**Work instructions:** This exercise calls for the line with "663x751 pixels. At", the line with "Given: Open info", and all lines between them in the material below, output exactly and with no other lines.

**Records shown:**

******

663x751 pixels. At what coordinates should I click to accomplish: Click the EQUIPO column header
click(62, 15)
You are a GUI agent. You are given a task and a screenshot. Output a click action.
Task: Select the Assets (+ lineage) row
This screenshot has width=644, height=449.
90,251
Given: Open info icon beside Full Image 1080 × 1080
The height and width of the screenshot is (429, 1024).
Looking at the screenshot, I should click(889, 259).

******

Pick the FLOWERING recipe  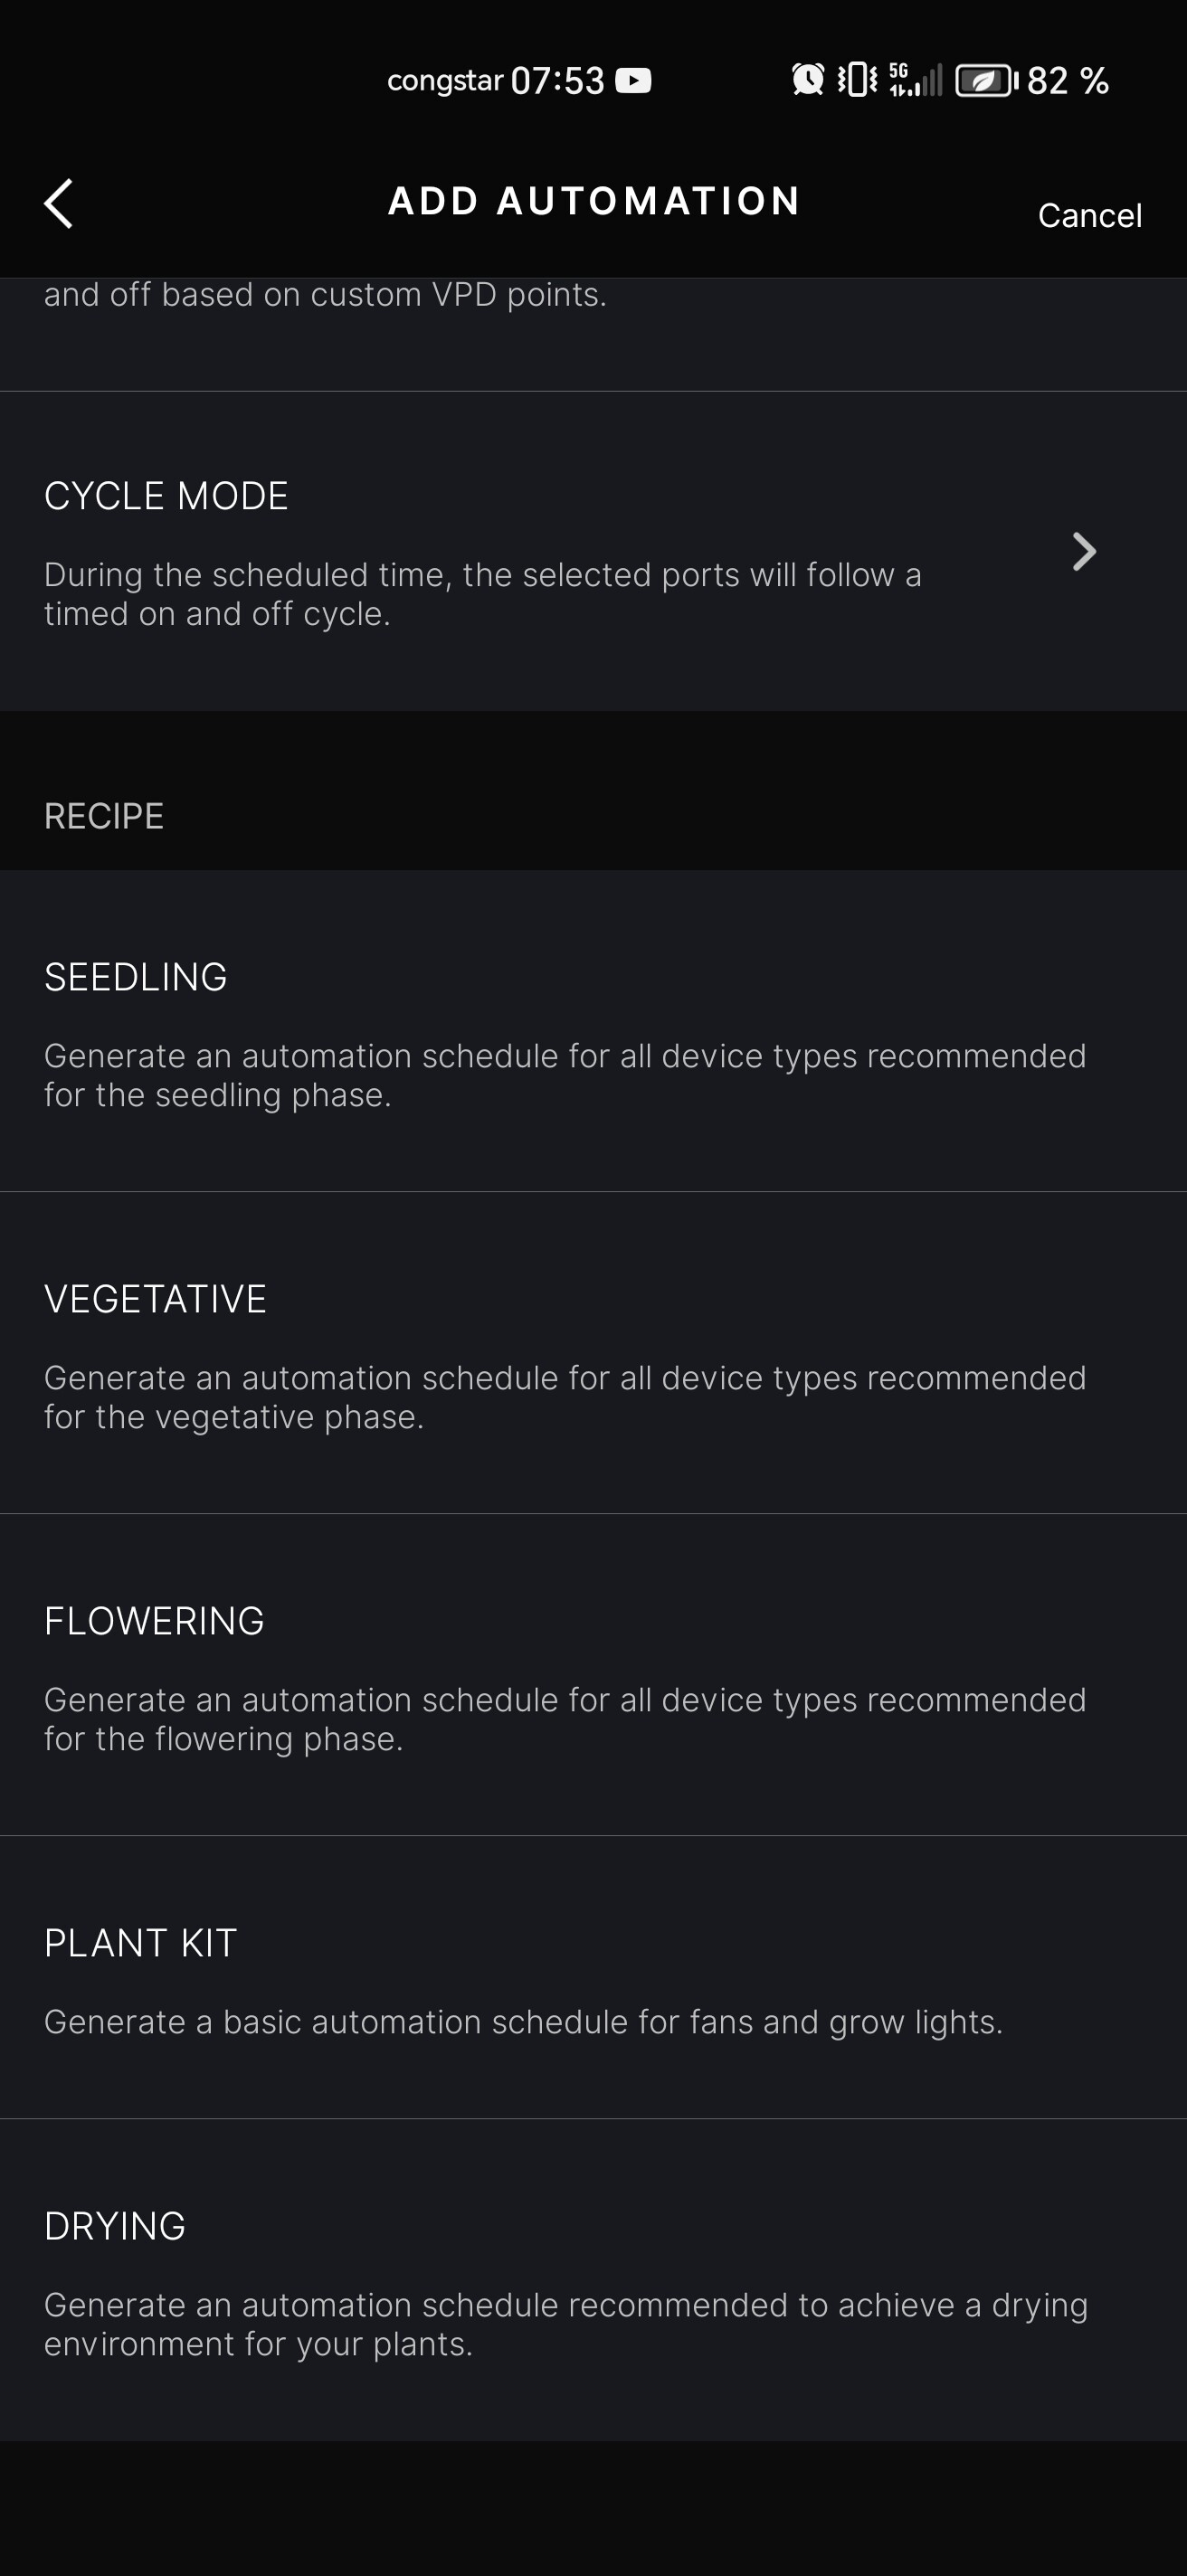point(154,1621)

******

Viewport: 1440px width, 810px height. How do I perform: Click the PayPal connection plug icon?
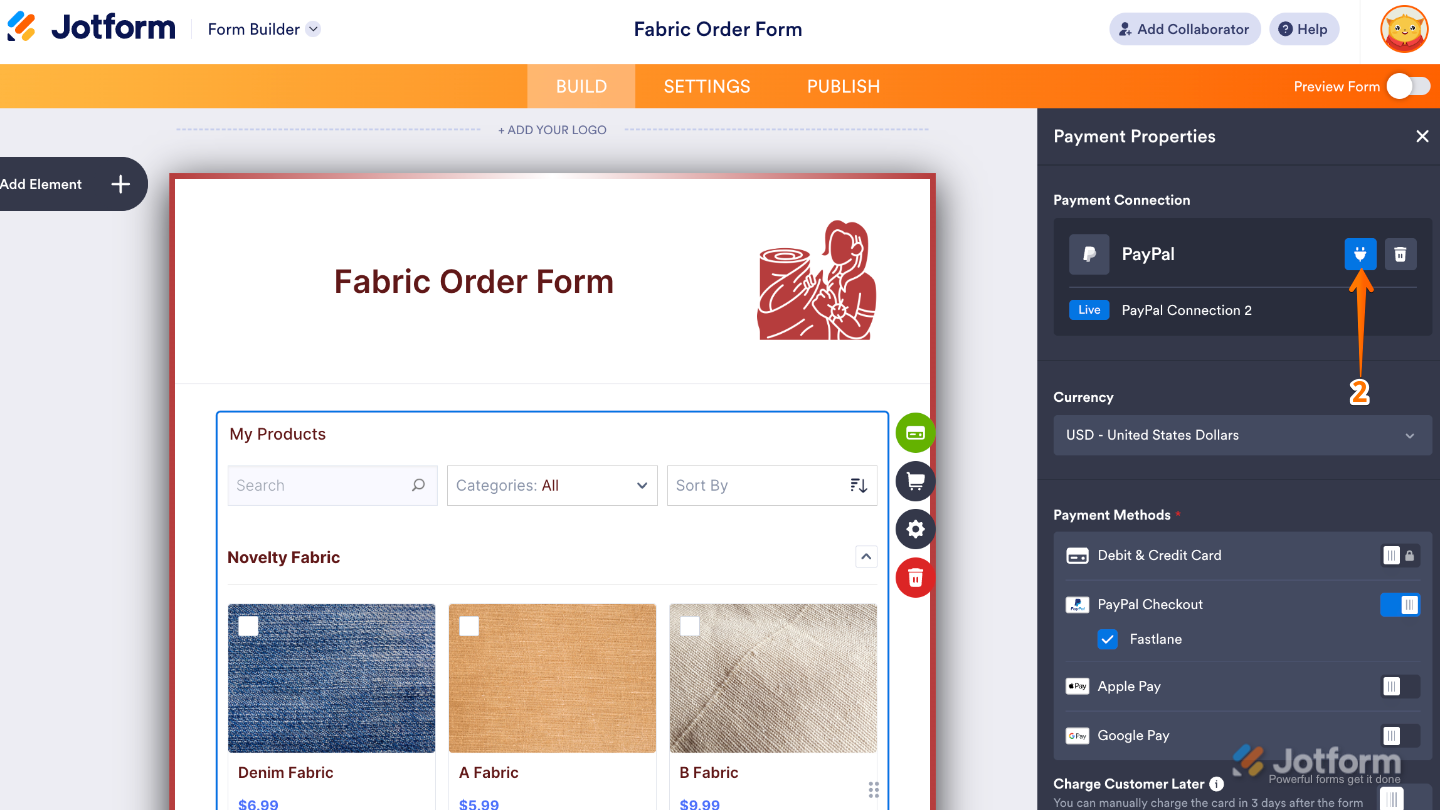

******

**Answer area:**
663x751 pixels. At what coordinates should I click to accomplish: Click the EQUIPO column header
click(62, 15)
You are a GUI agent. You are given a task and a screenshot. Output a click action.
Task: Select the Assets (+ lineage) row
This screenshot has width=644, height=449.
90,251
Given: Open info icon beside Full Image 1080 × 1080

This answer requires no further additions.